Dataset entries
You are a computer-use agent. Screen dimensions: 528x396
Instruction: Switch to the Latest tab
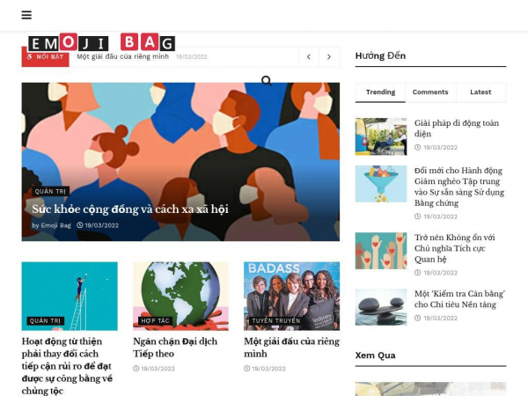click(480, 92)
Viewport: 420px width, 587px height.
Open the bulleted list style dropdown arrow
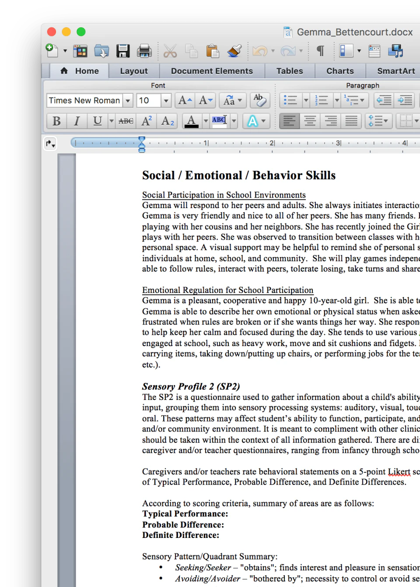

◆ **Activity**
Give back every entry in its exact wording, leaving the pictures out.

◆ **Solution to the exercise**
You are a computer-use agent. Screen dimensions: 528x396
Instruction: Switch to the Latest tab
click(480, 92)
Viewport: 420px width, 587px height.
Open the bulleted list style dropdown arrow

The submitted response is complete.